Core Java interview questions on OOP, collections, multithreading, JVM internals, and design patterns.
8 Questions Detailed Answers
1What is the difference between abstract class and interface?
Easy
View Answer
Abstract class: can have constructors, instance variables, concrete methods, single inheritance. Interface: no constructors (until Java 8 default methods), multiple inheritance, all methods implicitly public. Use abstract class for "is-a" with shared code, interface for "can-do" capabilities.
2Explain HashMap internal working.
Hard
View Answer
HashMap uses an array of buckets. `put(key, value)`: (1) Compute hash of key, (2) Find bucket index = hash & (n-1), (3) If collision, use linked list (or red-black tree if ≥8 nodes in Java 8+). `get(key)`: same hash → same bucket → traverse list comparing keys with equals(). Load factor 0.75 triggers rehashing.
3What is the difference between String, StringBuilder, and StringBuffer?
Easy
View Answer
String: immutable (creates new object on modification). StringBuilder: mutable, not thread-safe, faster. StringBuffer: mutable, thread-safe (synchronized), slower. Use StringBuilder in single-threaded code for string manipulation, StringBuffer in multi-threaded scenarios.

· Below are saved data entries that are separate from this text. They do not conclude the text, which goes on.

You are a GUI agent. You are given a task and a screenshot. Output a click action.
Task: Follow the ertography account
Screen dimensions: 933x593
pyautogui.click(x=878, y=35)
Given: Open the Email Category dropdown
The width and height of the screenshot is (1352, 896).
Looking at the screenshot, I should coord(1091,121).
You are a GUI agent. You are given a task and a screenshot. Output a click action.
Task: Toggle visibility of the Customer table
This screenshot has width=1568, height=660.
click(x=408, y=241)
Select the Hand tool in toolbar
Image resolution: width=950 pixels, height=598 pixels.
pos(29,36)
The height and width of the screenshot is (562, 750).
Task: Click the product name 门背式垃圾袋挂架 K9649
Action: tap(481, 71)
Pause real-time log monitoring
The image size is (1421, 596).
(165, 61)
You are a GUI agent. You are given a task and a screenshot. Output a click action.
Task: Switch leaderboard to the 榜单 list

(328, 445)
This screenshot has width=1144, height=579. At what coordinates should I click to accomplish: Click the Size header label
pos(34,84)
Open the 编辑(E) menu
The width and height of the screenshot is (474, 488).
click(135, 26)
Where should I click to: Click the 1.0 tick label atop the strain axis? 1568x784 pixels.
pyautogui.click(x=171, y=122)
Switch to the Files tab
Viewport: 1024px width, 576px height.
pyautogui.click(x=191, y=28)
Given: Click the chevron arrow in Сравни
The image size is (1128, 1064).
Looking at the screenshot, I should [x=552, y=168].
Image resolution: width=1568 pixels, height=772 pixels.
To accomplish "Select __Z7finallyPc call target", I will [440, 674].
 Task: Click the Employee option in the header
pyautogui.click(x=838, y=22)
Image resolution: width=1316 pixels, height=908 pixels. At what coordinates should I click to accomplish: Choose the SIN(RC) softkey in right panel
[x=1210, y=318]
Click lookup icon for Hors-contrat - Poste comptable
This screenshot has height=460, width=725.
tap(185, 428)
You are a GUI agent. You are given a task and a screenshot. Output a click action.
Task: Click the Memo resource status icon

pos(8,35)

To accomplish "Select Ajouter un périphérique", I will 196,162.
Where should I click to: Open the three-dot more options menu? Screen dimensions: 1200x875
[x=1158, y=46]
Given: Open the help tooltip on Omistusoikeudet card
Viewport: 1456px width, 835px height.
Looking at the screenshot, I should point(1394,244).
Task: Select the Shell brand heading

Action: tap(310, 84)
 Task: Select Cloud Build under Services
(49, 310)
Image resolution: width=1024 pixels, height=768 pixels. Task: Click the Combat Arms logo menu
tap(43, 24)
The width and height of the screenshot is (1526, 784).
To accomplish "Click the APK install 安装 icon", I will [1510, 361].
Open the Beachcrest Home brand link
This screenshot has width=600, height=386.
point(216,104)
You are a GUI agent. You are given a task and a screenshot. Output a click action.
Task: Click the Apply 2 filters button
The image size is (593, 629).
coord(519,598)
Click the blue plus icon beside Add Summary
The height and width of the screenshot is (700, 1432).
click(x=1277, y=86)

4Explain Java memory model (Stack vs Heap).
Medium
View Answer
Stack: stores method frames, local variables, references. Thread-specific, LIFO. Heap: stores objects and instance variables. Shared across threads. Stack is faster but smaller. `int x = 5` → stack. `new Object()` → heap (reference on stack). Garbage collector manages heap memory.
5What are Java streams? Give an example.
Medium
View Answer
Streams provide functional-style operations on collections. They're lazy and can be parallelized. Example: `employees.stream().filter(e -> e.getSalary() > 50000).map(Employee::getName).sorted().collect(Collectors.toList())`. Key operations: filter, map, reduce, collect, flatMap.
6Explain the SOLID principles.
Medium
View Answer
S: Single Responsibility — one class, one reason to change. O: Open/Closed — open for extension, closed for modification. L: Liskov Substitution — subclass should be substitutable for parent. I: Interface Segregation — many specific interfaces > one general. D: Dependency Inversion — depend on abstractions, not concretions.
7What is the difference between checked and unchecked exceptions?
Easy
View Answer
Checked exceptions (IOException, SQLException): must be caught or declared with throws. Detected at compile time. Unchecked exceptions (NullPointerException, ArrayIndexOutOfBoundsException): extend RuntimeException, no requirement to handle. Errors (OutOfMemoryError) should not be caught.
8What is a deadlock? How do you prevent it?
Hard
View Answer
Deadlock: two+ threads waiting for each other's locks indefinitely. Prevention: (1) Lock ordering — always acquire locks in the same order, (2) Lock timeout — tryLock with timeout, (3) Avoid nested locks, (4) Use concurrent utilities (ConcurrentHashMap, atomic variables).